WHAT YOU SHOULD DO
Write the records out again, exactly.
_ _ _ _ _
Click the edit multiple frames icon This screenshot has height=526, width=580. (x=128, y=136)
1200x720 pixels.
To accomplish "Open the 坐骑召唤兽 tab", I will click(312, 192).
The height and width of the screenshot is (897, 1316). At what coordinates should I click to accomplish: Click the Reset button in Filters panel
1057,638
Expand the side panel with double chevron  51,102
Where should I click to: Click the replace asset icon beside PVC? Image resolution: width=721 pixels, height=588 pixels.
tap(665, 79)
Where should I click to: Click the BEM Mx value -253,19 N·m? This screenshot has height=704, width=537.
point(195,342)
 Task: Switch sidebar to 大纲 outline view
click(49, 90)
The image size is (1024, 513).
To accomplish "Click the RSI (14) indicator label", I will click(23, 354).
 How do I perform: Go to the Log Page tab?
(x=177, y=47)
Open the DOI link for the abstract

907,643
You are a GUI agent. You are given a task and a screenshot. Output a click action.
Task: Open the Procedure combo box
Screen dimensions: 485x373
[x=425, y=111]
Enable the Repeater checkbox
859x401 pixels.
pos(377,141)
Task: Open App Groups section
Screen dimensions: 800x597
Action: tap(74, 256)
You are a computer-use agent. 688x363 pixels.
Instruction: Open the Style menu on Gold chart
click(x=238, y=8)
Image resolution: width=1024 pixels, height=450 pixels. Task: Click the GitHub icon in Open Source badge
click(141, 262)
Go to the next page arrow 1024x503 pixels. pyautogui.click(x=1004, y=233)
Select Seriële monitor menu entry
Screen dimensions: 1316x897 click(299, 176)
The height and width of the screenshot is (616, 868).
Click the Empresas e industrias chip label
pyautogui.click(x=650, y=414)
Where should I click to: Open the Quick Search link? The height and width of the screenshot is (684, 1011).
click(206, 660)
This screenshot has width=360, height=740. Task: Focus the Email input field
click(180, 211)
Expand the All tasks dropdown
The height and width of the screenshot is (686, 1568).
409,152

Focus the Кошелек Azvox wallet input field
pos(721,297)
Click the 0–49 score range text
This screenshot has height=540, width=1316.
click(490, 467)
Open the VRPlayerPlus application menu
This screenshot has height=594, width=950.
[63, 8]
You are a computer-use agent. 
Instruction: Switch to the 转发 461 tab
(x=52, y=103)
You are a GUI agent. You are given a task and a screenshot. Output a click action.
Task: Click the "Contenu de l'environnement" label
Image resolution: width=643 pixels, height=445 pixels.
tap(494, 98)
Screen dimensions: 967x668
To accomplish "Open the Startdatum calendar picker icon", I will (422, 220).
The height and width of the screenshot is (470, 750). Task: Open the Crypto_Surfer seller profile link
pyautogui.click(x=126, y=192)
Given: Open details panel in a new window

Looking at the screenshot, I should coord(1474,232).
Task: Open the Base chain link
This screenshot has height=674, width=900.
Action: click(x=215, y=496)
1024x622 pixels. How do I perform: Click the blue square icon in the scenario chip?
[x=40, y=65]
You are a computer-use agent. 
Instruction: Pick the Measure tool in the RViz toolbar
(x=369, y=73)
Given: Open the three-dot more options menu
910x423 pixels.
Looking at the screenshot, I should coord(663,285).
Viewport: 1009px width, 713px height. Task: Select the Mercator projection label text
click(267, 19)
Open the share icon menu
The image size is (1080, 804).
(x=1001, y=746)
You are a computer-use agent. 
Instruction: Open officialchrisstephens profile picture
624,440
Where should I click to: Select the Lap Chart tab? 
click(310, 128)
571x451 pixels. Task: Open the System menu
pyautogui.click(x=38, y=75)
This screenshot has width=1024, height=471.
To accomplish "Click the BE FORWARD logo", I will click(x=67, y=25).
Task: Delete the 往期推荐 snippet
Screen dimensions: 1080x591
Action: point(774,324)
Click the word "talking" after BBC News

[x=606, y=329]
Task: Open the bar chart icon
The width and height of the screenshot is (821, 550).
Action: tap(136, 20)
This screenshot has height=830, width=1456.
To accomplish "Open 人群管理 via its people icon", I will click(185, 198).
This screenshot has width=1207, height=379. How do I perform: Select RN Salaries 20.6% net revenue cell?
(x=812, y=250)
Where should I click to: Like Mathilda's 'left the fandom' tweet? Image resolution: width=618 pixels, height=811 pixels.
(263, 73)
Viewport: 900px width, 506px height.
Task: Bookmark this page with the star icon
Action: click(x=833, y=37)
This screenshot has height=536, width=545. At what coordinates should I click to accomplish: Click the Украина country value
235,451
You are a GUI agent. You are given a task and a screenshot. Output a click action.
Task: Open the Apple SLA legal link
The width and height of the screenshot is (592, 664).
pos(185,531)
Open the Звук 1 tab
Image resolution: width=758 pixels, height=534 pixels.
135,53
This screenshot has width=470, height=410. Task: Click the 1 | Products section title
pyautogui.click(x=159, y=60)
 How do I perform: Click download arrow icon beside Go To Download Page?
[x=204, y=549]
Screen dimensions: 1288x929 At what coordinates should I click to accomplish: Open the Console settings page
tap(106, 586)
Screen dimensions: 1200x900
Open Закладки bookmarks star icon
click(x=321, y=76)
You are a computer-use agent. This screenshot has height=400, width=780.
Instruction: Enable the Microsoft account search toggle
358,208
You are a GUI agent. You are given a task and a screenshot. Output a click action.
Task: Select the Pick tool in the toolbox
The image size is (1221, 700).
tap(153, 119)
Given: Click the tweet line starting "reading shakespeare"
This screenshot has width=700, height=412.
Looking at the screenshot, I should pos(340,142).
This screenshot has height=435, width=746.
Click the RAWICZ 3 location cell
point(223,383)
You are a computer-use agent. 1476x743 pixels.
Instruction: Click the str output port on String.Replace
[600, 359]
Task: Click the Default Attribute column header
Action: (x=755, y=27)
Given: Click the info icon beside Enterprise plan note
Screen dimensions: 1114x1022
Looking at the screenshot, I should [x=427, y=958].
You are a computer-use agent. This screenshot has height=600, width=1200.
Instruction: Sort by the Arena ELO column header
_ _ _ _ _
ANSWER
Click the edit multiple frames icon This screenshot has height=526, width=580. (x=128, y=136)
1200x720 pixels.
To accomplish "Open the 坐骑召唤兽 tab", I will click(312, 192).
The height and width of the screenshot is (897, 1316). At what coordinates should I click to accomplish: Click the Reset button in Filters panel
1057,638
Expand the side panel with double chevron  51,102
Where should I click to: Click the replace asset icon beside PVC? Image resolution: width=721 pixels, height=588 pixels.
tap(665, 79)
Where should I click to: Click the BEM Mx value -253,19 N·m? This screenshot has height=704, width=537.
point(195,342)
 Task: Switch sidebar to 大纲 outline view
click(49, 90)
The image size is (1024, 513).
To accomplish "Click the RSI (14) indicator label", I will click(23, 354).
 How do I perform: Go to the Log Page tab?
(x=177, y=47)
Open the DOI link for the abstract

907,643
You are a GUI agent. You are given a task and a screenshot. Output a click action.
Task: Open the Procedure combo box
Screen dimensions: 485x373
[x=425, y=111]
Enable the Repeater checkbox
859x401 pixels.
pos(377,141)
Task: Open App Groups section
Screen dimensions: 800x597
Action: tap(74, 256)
You are a computer-use agent. 688x363 pixels.
Instruction: Open the Style menu on Gold chart
click(x=238, y=8)
Image resolution: width=1024 pixels, height=450 pixels. Task: Click the GitHub icon in Open Source badge
click(141, 262)
Go to the next page arrow 1024x503 pixels. pyautogui.click(x=1004, y=233)
Select Seriële monitor menu entry
Screen dimensions: 1316x897 click(299, 176)
The height and width of the screenshot is (616, 868).
Click the Empresas e industrias chip label
pyautogui.click(x=650, y=414)
Where should I click to: Open the Quick Search link? The height and width of the screenshot is (684, 1011).
click(206, 660)
This screenshot has width=360, height=740. Task: Focus the Email input field
click(180, 211)
Expand the All tasks dropdown
The height and width of the screenshot is (686, 1568).
409,152

Focus the Кошелек Azvox wallet input field
pos(721,297)
Click the 0–49 score range text
This screenshot has height=540, width=1316.
click(490, 467)
Open the VRPlayerPlus application menu
This screenshot has height=594, width=950.
[63, 8]
You are a computer-use agent. 
Instruction: Switch to the 转发 461 tab
(x=52, y=103)
You are a GUI agent. You are given a task and a screenshot. Output a click action.
Task: Click the "Contenu de l'environnement" label
Image resolution: width=643 pixels, height=445 pixels.
tap(494, 98)
Screen dimensions: 967x668
To accomplish "Open the Startdatum calendar picker icon", I will (422, 220).
The height and width of the screenshot is (470, 750). Task: Open the Crypto_Surfer seller profile link
pyautogui.click(x=126, y=192)
Given: Open details panel in a new window

Looking at the screenshot, I should coord(1474,232).
Task: Open the Base chain link
This screenshot has height=674, width=900.
Action: click(x=215, y=496)
1024x622 pixels. How do I perform: Click the blue square icon in the scenario chip?
[x=40, y=65]
You are a computer-use agent. 
Instruction: Pick the Measure tool in the RViz toolbar
(x=369, y=73)
Given: Open the three-dot more options menu
910x423 pixels.
Looking at the screenshot, I should coord(663,285).
Viewport: 1009px width, 713px height. Task: Select the Mercator projection label text
click(267, 19)
Open the share icon menu
The image size is (1080, 804).
(x=1001, y=746)
You are a computer-use agent. 
Instruction: Open officialchrisstephens profile picture
624,440
Where should I click to: Select the Lap Chart tab? 
click(310, 128)
571x451 pixels. Task: Open the System menu
pyautogui.click(x=38, y=75)
This screenshot has width=1024, height=471.
To accomplish "Click the BE FORWARD logo", I will click(x=67, y=25).
Task: Delete the 往期推荐 snippet
Screen dimensions: 1080x591
Action: point(774,324)
Click the word "talking" after BBC News

[x=606, y=329]
Task: Open the bar chart icon
The width and height of the screenshot is (821, 550).
Action: tap(136, 20)
This screenshot has height=830, width=1456.
To accomplish "Open 人群管理 via its people icon", I will click(185, 198).
This screenshot has width=1207, height=379. How do I perform: Select RN Salaries 20.6% net revenue cell?
(x=812, y=250)
Where should I click to: Like Mathilda's 'left the fandom' tweet? Image resolution: width=618 pixels, height=811 pixels.
(263, 73)
Viewport: 900px width, 506px height.
Task: Bookmark this page with the star icon
Action: click(x=833, y=37)
This screenshot has height=536, width=545. At what coordinates should I click to accomplish: Click the Украина country value
235,451
You are a GUI agent. You are given a task and a screenshot. Output a click action.
Task: Open the Apple SLA legal link
The width and height of the screenshot is (592, 664).
pos(185,531)
Open the Звук 1 tab
Image resolution: width=758 pixels, height=534 pixels.
135,53
This screenshot has width=470, height=410. Task: Click the 1 | Products section title
pyautogui.click(x=159, y=60)
 How do I perform: Click download arrow icon beside Go To Download Page?
[x=204, y=549]
Screen dimensions: 1288x929 At what coordinates should I click to accomplish: Open the Console settings page
tap(106, 586)
Screen dimensions: 1200x900
Open Закладки bookmarks star icon
click(x=321, y=76)
You are a computer-use agent. This screenshot has height=400, width=780.
Instruction: Enable the Microsoft account search toggle
358,208
You are a GUI agent. You are given a task and a screenshot. Output a click action.
Task: Select the Pick tool in the toolbox
The image size is (1221, 700).
tap(153, 119)
Given: Click the tweet line starting "reading shakespeare"
This screenshot has width=700, height=412.
Looking at the screenshot, I should pos(340,142).
This screenshot has height=435, width=746.
Click the RAWICZ 3 location cell
point(223,383)
You are a computer-use agent. 1476x743 pixels.
Instruction: Click the str output port on String.Replace
[600, 359]
Task: Click the Default Attribute column header
Action: (x=755, y=27)
Given: Click the info icon beside Enterprise plan note
Screen dimensions: 1114x1022
Looking at the screenshot, I should [x=427, y=958].
You are a computer-use agent. This screenshot has height=600, width=1200.
Instruction: Sort by the Arena ELO column header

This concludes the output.